More than S$830,000 lost to Carousell phishing scams in December as police warn of sharp rise in cases

At least 877 victims had fallen prey since the start of December, compared to at least 975 victims from January to November.

More than S$830,000 lost to Carousell phishing scams in December as police warn of sharp rise in cases

Examples of conversations between the scammers and victims on Carousell or WhatsApp. (Images: SPF)

SINGAPORE: More than S$830,000 were lost to phishing scams involving fake buyers on e-commerce platform Carousell since the start of December, the police said on Wednesday (Dec 28).

In an advisory, the police said that scammers would pose as buyers on Carousell and victims would be asked to key in their banking details on spoofed websites to facilitate payment or delivery.

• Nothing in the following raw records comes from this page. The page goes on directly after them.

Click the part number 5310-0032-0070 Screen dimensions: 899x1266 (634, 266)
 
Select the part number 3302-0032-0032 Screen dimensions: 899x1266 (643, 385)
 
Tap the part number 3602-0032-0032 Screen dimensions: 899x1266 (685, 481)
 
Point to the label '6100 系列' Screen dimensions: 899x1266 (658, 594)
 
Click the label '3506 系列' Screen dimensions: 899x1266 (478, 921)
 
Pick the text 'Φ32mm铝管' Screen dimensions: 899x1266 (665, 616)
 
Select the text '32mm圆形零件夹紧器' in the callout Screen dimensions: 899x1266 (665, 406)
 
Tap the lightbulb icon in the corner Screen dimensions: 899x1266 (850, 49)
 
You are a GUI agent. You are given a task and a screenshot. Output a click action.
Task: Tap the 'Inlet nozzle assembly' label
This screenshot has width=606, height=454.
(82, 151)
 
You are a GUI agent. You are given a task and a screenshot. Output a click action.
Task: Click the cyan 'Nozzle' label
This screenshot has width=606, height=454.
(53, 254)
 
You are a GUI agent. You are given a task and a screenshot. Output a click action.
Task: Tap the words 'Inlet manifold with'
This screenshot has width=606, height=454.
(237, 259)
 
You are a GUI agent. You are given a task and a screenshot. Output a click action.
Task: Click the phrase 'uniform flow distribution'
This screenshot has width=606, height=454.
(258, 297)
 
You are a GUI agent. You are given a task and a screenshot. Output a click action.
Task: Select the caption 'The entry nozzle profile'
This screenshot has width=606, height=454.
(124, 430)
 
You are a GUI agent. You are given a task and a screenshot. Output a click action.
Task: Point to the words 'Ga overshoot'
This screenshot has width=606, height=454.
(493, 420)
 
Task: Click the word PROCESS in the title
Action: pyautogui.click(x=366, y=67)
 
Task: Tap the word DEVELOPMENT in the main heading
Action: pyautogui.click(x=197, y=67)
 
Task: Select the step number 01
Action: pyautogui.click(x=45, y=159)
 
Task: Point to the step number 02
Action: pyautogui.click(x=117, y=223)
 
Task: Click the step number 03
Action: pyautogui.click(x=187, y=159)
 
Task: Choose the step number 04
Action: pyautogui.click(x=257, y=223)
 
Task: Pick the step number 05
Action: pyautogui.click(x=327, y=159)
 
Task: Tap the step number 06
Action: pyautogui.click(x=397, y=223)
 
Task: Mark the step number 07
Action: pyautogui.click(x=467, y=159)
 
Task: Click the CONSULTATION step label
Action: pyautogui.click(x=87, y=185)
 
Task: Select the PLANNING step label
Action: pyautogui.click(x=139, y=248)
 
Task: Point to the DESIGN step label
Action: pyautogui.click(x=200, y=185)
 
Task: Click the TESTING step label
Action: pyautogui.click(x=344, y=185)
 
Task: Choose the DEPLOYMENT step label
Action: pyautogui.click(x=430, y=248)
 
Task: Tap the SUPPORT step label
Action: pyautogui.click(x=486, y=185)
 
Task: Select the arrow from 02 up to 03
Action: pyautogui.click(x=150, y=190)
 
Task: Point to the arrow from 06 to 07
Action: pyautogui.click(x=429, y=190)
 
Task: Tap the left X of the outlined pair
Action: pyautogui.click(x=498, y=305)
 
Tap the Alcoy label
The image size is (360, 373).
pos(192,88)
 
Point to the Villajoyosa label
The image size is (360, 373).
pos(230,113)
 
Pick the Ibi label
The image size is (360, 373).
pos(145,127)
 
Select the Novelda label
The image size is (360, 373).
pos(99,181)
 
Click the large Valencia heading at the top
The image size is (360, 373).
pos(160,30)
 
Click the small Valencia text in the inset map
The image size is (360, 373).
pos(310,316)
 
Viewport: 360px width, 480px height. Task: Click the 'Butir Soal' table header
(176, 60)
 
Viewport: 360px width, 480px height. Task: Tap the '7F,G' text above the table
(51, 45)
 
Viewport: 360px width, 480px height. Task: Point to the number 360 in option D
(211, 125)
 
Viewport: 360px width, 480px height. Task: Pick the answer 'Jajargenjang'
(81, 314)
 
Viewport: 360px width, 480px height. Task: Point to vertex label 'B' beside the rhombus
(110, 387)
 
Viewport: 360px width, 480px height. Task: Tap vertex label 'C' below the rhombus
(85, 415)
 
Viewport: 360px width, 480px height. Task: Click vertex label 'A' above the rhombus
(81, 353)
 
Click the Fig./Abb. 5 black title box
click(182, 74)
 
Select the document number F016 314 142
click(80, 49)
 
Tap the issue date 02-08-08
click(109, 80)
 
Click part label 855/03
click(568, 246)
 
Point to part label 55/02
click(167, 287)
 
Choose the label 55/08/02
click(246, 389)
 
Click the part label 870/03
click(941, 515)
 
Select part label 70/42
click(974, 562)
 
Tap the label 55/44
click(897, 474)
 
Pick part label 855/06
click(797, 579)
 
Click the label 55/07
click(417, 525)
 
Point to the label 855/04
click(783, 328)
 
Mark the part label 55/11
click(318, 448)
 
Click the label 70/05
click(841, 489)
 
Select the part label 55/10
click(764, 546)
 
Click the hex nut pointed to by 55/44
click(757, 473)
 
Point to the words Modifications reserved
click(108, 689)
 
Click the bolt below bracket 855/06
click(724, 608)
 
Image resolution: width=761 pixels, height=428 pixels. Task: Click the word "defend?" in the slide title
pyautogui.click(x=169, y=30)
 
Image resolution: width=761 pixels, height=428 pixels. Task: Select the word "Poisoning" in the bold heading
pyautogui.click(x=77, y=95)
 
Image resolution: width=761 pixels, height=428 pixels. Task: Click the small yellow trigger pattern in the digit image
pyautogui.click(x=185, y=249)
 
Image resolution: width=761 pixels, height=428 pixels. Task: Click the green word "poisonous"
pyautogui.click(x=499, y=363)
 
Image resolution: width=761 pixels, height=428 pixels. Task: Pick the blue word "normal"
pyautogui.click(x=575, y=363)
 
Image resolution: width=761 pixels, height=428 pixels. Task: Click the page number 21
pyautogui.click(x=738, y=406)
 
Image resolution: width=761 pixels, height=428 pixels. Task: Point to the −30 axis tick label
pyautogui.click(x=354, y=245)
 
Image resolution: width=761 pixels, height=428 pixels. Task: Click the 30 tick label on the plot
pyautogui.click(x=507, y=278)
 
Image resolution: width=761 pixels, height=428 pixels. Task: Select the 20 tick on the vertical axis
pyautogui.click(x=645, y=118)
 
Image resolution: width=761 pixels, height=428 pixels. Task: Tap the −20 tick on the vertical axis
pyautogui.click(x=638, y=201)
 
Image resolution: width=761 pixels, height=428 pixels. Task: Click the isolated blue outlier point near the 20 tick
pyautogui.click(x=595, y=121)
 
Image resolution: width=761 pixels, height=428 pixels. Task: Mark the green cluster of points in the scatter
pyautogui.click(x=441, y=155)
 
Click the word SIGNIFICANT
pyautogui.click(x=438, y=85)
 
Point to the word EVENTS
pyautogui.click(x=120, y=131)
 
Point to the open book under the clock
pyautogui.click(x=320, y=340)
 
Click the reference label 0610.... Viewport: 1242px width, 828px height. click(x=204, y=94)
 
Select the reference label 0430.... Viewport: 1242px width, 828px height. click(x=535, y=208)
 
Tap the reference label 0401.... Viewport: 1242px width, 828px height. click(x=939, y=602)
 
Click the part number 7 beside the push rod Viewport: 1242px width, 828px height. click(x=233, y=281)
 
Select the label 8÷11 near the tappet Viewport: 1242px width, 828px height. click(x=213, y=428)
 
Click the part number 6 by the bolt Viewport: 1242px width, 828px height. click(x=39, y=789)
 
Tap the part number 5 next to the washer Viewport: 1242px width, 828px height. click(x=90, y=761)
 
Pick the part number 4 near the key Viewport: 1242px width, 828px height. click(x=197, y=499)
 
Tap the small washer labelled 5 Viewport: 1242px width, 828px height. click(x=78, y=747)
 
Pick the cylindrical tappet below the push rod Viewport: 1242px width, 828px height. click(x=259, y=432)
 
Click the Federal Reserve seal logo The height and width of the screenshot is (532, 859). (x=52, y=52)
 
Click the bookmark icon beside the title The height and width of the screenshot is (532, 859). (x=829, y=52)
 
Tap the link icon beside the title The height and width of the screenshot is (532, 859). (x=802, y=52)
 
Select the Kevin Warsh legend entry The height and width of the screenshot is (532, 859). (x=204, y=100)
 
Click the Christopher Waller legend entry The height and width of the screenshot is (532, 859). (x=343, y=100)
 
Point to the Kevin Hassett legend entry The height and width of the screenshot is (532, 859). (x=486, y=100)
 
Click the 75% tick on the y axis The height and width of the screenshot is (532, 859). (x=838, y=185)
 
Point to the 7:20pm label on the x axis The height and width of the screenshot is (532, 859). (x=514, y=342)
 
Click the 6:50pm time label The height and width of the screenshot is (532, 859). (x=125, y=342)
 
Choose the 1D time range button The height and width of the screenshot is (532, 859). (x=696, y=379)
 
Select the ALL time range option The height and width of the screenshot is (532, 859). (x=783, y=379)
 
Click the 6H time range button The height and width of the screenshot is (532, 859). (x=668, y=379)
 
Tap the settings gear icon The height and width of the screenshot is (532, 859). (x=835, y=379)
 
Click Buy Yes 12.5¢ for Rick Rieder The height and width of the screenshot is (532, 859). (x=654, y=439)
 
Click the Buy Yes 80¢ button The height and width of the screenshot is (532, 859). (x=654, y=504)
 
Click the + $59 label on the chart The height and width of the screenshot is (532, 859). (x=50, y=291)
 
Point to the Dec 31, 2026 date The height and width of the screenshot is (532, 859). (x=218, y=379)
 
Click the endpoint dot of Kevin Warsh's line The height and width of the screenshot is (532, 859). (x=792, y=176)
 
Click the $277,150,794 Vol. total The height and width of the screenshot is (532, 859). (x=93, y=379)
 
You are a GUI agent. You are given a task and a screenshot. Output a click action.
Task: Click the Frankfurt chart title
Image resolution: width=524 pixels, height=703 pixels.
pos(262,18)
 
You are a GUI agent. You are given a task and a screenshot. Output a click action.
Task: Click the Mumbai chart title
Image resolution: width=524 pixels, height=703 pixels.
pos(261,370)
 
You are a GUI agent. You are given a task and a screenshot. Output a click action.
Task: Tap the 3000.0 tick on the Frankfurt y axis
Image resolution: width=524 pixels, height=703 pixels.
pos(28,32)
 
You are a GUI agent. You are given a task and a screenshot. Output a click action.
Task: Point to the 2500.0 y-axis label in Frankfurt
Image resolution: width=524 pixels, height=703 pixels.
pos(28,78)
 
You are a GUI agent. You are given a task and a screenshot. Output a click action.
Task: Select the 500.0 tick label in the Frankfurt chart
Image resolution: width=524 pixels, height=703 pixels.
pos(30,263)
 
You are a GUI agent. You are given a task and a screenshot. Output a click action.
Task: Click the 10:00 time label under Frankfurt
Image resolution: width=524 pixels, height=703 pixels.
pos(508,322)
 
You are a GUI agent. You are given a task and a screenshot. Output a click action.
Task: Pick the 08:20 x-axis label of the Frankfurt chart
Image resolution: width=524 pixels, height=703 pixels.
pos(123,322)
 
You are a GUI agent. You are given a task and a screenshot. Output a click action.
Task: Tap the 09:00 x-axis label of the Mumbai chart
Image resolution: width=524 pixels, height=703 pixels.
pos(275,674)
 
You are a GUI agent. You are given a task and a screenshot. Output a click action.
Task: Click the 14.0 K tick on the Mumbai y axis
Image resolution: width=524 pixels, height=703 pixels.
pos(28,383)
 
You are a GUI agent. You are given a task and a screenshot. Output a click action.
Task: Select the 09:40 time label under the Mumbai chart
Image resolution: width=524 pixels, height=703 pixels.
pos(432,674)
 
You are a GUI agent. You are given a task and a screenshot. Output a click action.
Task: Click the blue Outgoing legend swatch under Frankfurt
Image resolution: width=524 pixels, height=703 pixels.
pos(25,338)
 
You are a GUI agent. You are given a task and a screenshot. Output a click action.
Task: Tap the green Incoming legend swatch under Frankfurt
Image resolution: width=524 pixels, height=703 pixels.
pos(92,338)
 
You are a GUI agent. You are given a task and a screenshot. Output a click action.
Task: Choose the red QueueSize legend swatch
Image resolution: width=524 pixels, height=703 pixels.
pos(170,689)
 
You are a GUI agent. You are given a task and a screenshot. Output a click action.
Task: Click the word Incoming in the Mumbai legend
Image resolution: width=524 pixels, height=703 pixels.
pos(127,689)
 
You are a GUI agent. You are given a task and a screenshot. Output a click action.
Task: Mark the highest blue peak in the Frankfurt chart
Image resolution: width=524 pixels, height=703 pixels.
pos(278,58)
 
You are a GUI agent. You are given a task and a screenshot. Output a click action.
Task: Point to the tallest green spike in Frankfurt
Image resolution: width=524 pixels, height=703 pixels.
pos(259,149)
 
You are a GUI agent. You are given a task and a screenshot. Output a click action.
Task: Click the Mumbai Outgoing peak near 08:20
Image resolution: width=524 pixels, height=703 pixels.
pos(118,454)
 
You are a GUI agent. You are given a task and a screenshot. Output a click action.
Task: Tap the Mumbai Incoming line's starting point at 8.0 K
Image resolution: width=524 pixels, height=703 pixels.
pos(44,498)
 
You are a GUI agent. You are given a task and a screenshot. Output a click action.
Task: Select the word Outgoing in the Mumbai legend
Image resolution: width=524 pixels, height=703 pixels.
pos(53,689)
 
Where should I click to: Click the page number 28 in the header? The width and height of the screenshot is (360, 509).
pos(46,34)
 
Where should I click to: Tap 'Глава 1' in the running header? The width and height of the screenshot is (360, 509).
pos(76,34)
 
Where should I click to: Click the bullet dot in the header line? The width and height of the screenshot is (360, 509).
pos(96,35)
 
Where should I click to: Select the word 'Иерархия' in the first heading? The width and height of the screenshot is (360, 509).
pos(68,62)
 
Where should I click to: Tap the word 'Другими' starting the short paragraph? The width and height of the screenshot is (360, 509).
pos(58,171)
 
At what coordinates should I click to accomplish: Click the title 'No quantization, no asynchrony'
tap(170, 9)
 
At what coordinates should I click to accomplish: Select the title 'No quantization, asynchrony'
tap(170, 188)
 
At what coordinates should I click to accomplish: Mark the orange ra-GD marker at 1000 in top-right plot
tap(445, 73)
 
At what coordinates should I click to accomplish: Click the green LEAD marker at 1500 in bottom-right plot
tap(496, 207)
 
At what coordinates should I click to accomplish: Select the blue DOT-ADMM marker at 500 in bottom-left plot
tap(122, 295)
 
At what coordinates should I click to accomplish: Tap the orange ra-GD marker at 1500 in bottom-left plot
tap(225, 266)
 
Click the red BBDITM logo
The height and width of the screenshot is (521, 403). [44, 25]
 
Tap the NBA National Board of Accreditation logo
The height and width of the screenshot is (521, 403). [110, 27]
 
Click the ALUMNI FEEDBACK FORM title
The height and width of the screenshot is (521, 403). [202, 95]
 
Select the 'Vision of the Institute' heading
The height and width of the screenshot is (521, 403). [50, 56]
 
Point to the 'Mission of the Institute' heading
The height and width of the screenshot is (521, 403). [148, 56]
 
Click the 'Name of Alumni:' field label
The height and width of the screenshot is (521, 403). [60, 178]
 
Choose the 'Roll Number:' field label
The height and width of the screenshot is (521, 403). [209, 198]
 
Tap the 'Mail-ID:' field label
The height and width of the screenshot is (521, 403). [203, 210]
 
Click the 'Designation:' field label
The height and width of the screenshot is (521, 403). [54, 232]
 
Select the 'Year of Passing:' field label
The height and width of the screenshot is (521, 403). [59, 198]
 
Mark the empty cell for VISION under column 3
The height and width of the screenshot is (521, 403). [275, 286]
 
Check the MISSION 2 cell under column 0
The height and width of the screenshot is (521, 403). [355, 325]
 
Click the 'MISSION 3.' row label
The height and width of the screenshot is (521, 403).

The police noted a "sharp increase" in the number of a phishing scam variant involving fake buyers on Carousell in December alone.

At least 877 victims had fallen prey since the beginning of December, with losses amounting to at least S$836,000, the police said.

From January to November, there were at least 975 victims of such scams, with losses amounting to at least S$938,000.

HOW THE PHISHING SCAMS WORK

According to the advisory, scammers would approach victims on Carousell and express interest in items that the victims had listed on the platform.

After agreeing to the sale of the items, the scammer would request for the victims’ contact details to send a link to facilitate payment or delivery of the item.

Depending on the contact details provided, the victims would then receive an email, SMS or WhatsApp message from the scammer with dubious URL links or QR codes. Upon clicking on the links or scanning the QR codes, the victims would be redirected to a spoofed website to provide their internet banking login credentials, bank card details or One-Time Password (OTP).

Unauthorised transactions would be made from their bank accounts or cards.

Examples of SMS or in-app message with links to phishing websites. (Images: SPF)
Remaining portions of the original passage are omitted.